KURZE AUFGABE 1: Können Sie aus dem Text über Heizkostenverteiler die Passage von „Was ist nun“ bis „Vermieter schriftlich mitteilen.“ wortgetreu ausgeben?
KURZE AUFGABE 2:
Stimmen diese Aussagen mit dem Text über Heizkostenverteiler überein? Antworten Sie jeweils mit Ja oder Nein und zitieren Sie die entscheidenden Worte des Textes wörtlich.
(a) Bei elektronischen Heizkostenverteilern mit Funksystem springt die Anzeige am Stichtag auf Null zurück.
(b) Werden die abgelesenen Einheiten nicht im Gerät gespeichert, trägt der Mieter die Beweislast.
(c) Wer auf andere Werte kommt als der Ableser, sollte dies dem Vermieter mündlich mitteilen.
KURZE AUFGABE 3: Knüpfen Sie an den Text über Heizkostenverteiler an und schreiben Sie ihn nach seinem letzten Satz weiter.

*** BEREITGESTELLTER AUSZUG

Bei elektronischen Heizkostenverteilern mit Funksystem setzt sich mit Erreichen des Stichtags die Anzeige auf Null zurück und der Verbrauchswert wird als Vorjahreswert im Gerät gespeichert. Ein großer Vorteil der funkfähigen Geräte ist, dass im Falle eines Mieterwechsels unkompliziert ein Zwischenstand abgerufen werden kann.
Was ist nun in den Fällen, wo die abgelesenen Einheiten nicht im Gerät gespeichert werden? „Auch das ist kein Nachteil für den Mieter, die Beweislast liegt dann beim Vermieter“, erklärt der Rechtsexperte des Berliner Mieterverein. Wer zu anderen Werten kommt als der Ableser, sollte das dem Vermieter schriftlich mitteilen.

******
*** DATENAUSZUG

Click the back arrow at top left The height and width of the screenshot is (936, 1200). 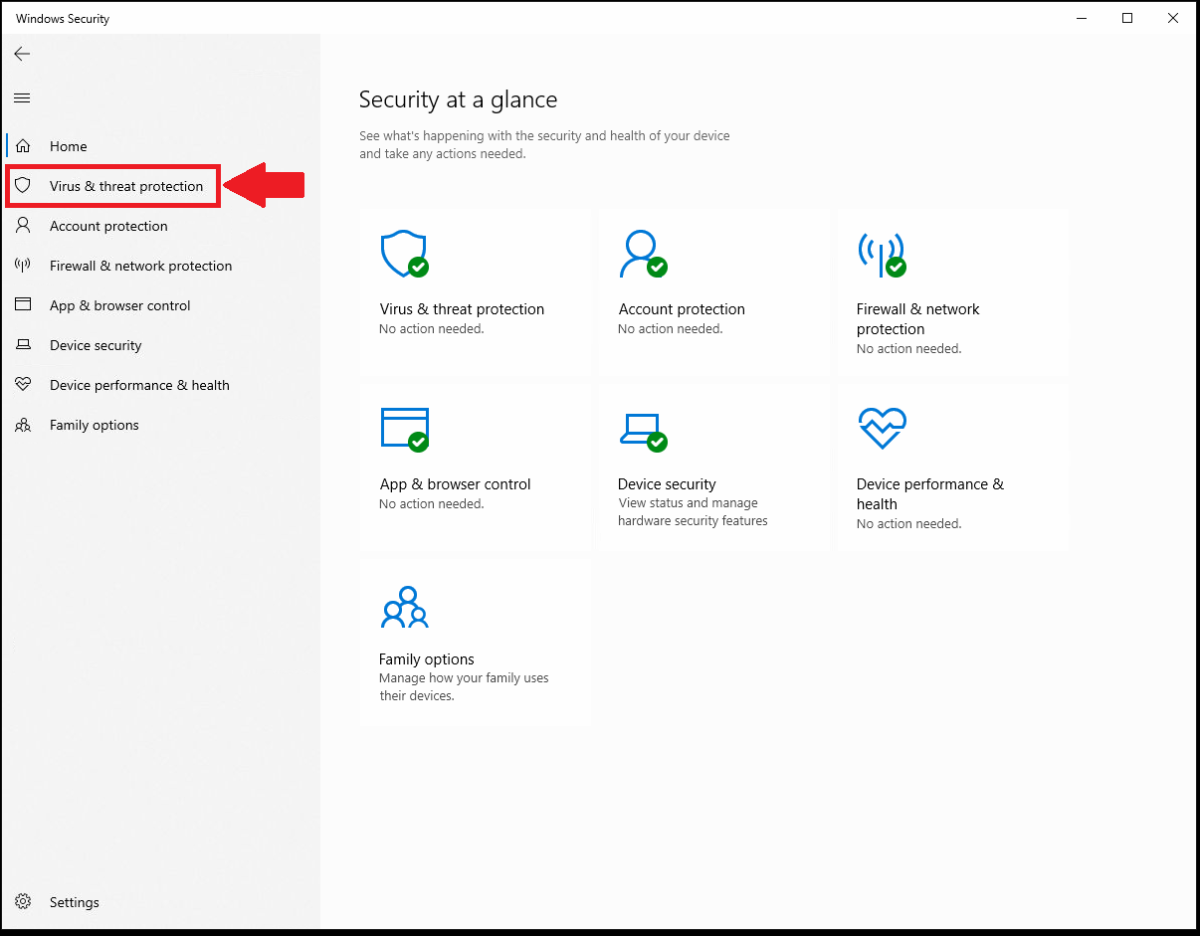22,54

******

ERGEBNIS DER ÜBUNG 1:
Was ist nun in den Fällen, wo die abgelesenen Einheiten nicht im Gerät gespeichert werden? „Auch das ist kein Nachteil für den Mieter, die Beweislast liegt dann beim Vermieter“, erklärt der Rechtsexperte des Berliner Mieterverein. Wer zu anderen Werten kommt als der Ableser, sollte das dem Vermieter schriftlich mitteilen.

ERGEBNIS DER ÜBUNG 2:
(a) Ja: „setzt sich mit Erreichen des Stichtags die Anzeige auf Null zurück“
(b) Nein: „die Beweislast liegt dann beim Vermieter“
(c) Nein: „sollte das dem Vermieter schriftlich mitteilen“

ERGEBNIS DER ÜBUNG 3:
Wärmestaus vermeiden
Immer wieder sind Mieter irritiert, weil der Verteiler auch im Sommer oder an Heizkörpern, die immer abgedreht sind, einen Verbrauch anzeigt. Diese so genannte Kaltverdunstung gehört zu den normalen Systemeigenschaften und ist nicht zu vermeiden. Zum Ausgleich werden beim Verdunstungsprinzip die Röhrchen von den Herstellern „überfüllt“. Eine entsprechende Norm schreibt diese Kaltverdunstungsvorgabe zwingend vor. Aber auch bei elektronischen Verteilern ist ein Weiterlaufen des Zählers trotz abgedrehter Heizung normal, denn die Geräte registrieren nun mal auch Wärme aus anderen Quellen. Mieter sollten daher die direkte Sonneneinstrahlung auf den Verteiler vermeiden. Auch Heizkörperverkleidungen oder überlange Gardinen können durch Wärmestau die Ergebnisse verfälschen.
Der Vermieter kann übrigens die Erfassungsgeräte auch mieten (leasen), statt sie zu kaufen, wenn nicht über 50 Prozent der Mieter seiner schriftlichen Ankündigung widersprechen. Für den Mieter wird das fast immer teurer.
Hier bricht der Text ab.